Computational Fluid Dynamics (FSI-MVP-A)

Academic year 2020/2021

Supervisor:	doc. Ing. Pavel Rudolf, Ph.D.
Supervising institute:	EÚ	all courses guaranted by this institute
Teaching language:	English
Aims of the course unit:
Aquainting with principles of computational fluid dynamics, gaining knowledge for practical work with CFD software.
Learning outcomes and competences:
Student will get acquinted with principles of numerical solution of fluid flow and with optimization methods for fluid machines and elements design. Student will obtain skills of work with particular CFD code (Fluent).
Prerequisites:
Knowledge of basic equations of fluid flow, basics of work with PC.
Course contents:
Computational fluid dynamics (CFD) is one of the three pillars of modern fluid dynamics (theoretical fluid dynamics, experimental fluid dynamics, CFD). Spreading of the CFD codes into practice requires acquainting with methods of numerical solution of fluid flow.

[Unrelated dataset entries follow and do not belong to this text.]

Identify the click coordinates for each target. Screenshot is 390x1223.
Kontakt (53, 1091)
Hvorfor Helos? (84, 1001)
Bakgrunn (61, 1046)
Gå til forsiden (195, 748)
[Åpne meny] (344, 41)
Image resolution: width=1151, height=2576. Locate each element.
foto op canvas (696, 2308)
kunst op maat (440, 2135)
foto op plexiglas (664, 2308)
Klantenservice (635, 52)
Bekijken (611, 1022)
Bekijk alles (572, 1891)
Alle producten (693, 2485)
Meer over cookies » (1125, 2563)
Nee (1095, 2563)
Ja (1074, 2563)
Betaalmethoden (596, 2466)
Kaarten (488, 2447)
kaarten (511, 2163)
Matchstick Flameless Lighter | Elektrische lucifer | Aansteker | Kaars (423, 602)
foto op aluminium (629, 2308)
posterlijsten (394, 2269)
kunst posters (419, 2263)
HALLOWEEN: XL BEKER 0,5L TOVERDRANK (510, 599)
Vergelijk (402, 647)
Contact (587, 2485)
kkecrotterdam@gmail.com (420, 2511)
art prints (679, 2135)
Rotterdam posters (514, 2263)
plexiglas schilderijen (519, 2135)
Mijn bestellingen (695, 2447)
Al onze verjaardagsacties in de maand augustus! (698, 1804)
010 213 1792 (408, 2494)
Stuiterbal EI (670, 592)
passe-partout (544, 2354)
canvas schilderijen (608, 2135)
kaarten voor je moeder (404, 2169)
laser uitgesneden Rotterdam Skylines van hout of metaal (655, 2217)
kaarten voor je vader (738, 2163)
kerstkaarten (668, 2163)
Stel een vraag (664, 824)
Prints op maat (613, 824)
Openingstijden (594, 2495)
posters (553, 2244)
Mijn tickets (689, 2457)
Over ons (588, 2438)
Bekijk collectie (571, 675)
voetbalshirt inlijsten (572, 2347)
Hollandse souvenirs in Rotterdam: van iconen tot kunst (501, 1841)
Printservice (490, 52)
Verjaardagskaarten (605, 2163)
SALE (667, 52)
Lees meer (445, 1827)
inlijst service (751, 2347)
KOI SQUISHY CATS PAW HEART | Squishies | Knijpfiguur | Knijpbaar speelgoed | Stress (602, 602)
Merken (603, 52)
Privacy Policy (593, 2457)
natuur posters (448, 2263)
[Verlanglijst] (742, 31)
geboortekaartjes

Their knowledge is necessary for correct evaluation of the computational simulation results and qualified usage of CFD software for fluid machines and systems design.
Teaching methods and criteria:
The course is taught through lectures explaining the basic principles and theory of the discipline. Exercises are focused on practical topics presented in lectures.
Assesment methods and criteria linked to learning outcomes:
Oral and written part, evaluation of the project reports. Overall grading according to ECTS scale.
Controlled participation in lessons:
Attendance is recorded, limited absence is judged individually. 4 project reports.
Type of course unit:
Lecture	13 × 3 hrs.	optionally
Computer-assisted exercise	13 × 2 hrs.	compulsory
Course curriculum:
Lecture	1. Role of CFD in design of fluid machines, advantages and limitations of computational modeling. Motivating presentation of CFD applications. 2. Basic differential equations of fluid mechanics, mathematical classification of these equations, necessity of numerical solution. 3. Approaches to discretization of partial differential equations (finite differences, volumes, elements). Finite volume method (FVM). 4. Application of FVM to 1D and 2D diffusion. Solution of the systém of equations. Convergence. 5. Unsteady problem. Explicit, implicit scheme. 6. Advection – diffusion problem, algorithm SIMPLE. 7. Flow in rotating frame of reference (multiple reference frame, mixing plane, sliding mesh), multiphase flow – basic principles. 8. Turbulence, possibilities of computational solution. Statistical analysis. Reynolds equations. Turbulent stress tensor. Problem of the equation systém closure. Boussinesque hypothesis. 9. Turbulence models (zero, one, two equation models, Reynolds stress model). Large eddy simulation. Direct numerical simulation. 10. Near wall modeling (wall functions, two layer approach). Visualization in CFD environment. 11. Shape optimization of fluid elements, Geometry parametrization, objective function definition, interconnecting of optimization and CFD. 12. Principles of some optimization methods. 13. Integration of CFD in CAE (Computer Aided Engineering) environment. Presentation on the real example of fluid machine or element (together with presentation of the research engineer from industry).

Computer-assisted exercise	1. Acquiting with computational modeling process (preprocessor + solver + postprocessor) 2. – 4. Rotationally symmetrical laminar pipe flow. Comparison of numerical analytical solution. Computational grid building, boundary conditions assigning, preparation of the computational model for solution in the code Fluent, evaluation, writing report for every team 6.-.7. Numerical solution of 1D diffusion problem (arbitrary programming language of spreadshhet) 8.-11. Planar flow through axial blade cascade. Individual teams will compute different flow rates and angles of the cascade. Results will be presented in report. 12.-13. Optimization code of selected optimization method.

Literature - fundamental:
1. Versteeg, H., Malalasekera, W.: An Introduction to Computational Fluid Dynamics : The Finite Volume Method Approach. Prentice Hall. 1996
2. Wilcox, D.C.: Turbulence Modeling for CFD. DCW Industries Ltd. 1992
3. Wendt, J.F.: Computational Fluid Dynamics. Springer-Verlag Telos. 1996
4. Fletcher, C.A.J.: Computational Techniques fo Fluid Dynamics. Springer-Verlag. 1997
5. Fletcher, R.: Practical Methods of Optimization. John Wiley & Sons. 2nd edition. 2000
Literature - recommended:
1. Tesař, V.: Mezní vrstvy a turbulence. Skripta ČVUT. Ediční středisko ČVUT. 1991.
2. Kozubková, M., Drábková, S., Šťáva, P.: Matematické modely stlačitelného a nestlačitelného proudění - Metoda konečných objemů. Skripta VŠB-TU Ostrava. 1999.